Number of lines with the string "veličinu" in the entries below: report it, and nothing besides.

Collected data =>
◆ ◆ ◆ ◆

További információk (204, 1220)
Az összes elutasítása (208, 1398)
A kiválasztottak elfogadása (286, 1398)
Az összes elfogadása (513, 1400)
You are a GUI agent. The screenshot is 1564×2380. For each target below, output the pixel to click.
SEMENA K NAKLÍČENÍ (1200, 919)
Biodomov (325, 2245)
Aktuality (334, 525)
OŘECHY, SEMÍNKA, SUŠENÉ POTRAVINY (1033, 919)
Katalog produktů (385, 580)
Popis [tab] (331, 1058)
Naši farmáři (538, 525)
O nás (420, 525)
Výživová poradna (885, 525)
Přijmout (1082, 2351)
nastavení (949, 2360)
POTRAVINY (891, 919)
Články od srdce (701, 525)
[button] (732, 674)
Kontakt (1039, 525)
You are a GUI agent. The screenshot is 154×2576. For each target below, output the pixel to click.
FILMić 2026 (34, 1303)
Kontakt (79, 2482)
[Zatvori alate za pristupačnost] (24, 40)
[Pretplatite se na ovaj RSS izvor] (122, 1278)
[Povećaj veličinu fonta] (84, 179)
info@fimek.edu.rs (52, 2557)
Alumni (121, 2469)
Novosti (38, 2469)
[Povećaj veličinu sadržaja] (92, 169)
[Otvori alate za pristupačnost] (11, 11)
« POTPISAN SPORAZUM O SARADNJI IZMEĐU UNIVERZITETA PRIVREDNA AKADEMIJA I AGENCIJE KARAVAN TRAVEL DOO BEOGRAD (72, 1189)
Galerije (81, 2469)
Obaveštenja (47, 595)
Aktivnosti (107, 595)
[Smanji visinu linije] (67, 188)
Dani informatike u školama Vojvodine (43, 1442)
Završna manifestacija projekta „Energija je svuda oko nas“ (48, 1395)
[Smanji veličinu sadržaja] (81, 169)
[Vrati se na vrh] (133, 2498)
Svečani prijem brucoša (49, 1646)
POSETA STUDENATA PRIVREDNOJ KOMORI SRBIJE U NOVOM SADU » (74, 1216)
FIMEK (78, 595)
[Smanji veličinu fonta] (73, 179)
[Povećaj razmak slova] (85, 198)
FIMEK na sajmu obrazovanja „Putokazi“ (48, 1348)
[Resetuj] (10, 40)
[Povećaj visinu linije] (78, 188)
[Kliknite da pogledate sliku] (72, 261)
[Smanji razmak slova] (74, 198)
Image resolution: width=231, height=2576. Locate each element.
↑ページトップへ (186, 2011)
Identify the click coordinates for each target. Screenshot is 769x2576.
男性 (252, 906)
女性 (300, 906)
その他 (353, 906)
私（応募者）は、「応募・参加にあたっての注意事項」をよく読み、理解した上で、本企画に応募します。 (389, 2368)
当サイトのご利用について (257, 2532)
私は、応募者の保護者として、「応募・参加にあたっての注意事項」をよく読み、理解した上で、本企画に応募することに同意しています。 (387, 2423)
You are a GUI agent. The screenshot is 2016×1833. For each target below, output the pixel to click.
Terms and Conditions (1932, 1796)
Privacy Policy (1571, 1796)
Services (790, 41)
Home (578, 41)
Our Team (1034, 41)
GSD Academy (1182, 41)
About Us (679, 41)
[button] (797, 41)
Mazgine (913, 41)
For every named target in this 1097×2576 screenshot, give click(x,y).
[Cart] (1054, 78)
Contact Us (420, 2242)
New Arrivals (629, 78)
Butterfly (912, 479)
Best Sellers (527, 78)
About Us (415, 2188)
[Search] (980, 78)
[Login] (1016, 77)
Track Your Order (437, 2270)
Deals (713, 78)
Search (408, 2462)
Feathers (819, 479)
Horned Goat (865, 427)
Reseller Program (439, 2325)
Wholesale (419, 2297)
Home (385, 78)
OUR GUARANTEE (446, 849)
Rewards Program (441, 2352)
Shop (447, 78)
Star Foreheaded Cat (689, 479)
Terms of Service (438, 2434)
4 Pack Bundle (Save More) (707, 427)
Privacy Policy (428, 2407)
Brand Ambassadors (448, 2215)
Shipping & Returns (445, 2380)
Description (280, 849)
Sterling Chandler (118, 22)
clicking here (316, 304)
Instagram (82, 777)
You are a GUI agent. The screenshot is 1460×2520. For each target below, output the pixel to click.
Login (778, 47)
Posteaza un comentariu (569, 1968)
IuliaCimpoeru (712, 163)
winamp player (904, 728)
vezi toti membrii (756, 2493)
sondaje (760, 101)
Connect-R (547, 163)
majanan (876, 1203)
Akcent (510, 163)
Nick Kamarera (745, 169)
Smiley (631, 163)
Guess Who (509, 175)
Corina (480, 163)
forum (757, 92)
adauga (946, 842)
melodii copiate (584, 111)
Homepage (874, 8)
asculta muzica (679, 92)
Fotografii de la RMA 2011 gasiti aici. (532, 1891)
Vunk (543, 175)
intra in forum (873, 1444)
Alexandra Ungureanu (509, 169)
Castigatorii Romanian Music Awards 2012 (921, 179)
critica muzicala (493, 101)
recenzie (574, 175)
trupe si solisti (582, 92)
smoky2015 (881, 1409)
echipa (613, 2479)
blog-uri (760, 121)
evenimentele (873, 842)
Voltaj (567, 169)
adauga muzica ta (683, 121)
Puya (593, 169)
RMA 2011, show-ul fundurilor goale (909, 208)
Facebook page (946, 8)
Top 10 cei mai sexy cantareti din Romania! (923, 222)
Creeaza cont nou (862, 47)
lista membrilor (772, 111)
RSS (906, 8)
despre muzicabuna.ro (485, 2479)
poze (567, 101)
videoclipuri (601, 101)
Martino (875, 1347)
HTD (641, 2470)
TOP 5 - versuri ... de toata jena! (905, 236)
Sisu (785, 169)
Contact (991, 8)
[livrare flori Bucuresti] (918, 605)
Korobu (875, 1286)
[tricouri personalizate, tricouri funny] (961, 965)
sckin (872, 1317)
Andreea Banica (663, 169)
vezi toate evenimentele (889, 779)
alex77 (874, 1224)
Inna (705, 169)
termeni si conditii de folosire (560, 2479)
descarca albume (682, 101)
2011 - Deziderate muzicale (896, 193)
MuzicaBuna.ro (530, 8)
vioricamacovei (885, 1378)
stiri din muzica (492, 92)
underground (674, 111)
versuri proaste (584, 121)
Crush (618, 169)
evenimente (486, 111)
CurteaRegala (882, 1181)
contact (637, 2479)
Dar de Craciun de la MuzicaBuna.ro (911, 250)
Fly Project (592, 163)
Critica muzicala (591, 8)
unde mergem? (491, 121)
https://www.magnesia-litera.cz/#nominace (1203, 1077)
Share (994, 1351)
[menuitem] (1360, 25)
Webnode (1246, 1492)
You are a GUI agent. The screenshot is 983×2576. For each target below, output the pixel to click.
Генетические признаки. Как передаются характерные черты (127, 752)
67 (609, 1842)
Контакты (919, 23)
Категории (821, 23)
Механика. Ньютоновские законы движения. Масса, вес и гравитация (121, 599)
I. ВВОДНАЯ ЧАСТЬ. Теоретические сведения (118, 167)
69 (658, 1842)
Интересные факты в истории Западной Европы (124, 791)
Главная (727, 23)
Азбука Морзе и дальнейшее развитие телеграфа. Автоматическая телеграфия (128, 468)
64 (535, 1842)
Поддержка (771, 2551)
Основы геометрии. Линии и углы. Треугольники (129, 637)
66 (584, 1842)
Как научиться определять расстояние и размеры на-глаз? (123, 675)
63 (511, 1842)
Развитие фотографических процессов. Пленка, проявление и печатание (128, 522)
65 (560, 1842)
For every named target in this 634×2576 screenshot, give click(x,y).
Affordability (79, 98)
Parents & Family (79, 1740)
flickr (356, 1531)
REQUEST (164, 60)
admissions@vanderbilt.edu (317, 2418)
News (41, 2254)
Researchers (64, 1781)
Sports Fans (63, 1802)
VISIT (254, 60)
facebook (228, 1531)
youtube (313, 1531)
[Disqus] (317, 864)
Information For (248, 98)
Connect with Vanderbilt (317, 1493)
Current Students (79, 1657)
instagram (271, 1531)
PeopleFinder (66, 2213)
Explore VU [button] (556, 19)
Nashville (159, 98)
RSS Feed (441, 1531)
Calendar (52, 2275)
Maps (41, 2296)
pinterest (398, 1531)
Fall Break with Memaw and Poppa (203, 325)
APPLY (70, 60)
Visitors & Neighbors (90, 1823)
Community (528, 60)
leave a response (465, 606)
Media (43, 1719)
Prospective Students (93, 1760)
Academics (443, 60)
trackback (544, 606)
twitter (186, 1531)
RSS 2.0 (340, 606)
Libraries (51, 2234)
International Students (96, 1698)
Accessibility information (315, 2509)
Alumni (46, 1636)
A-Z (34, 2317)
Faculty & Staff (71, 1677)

◆ ◆ ◆ ◆

TASK SOLUTION => 4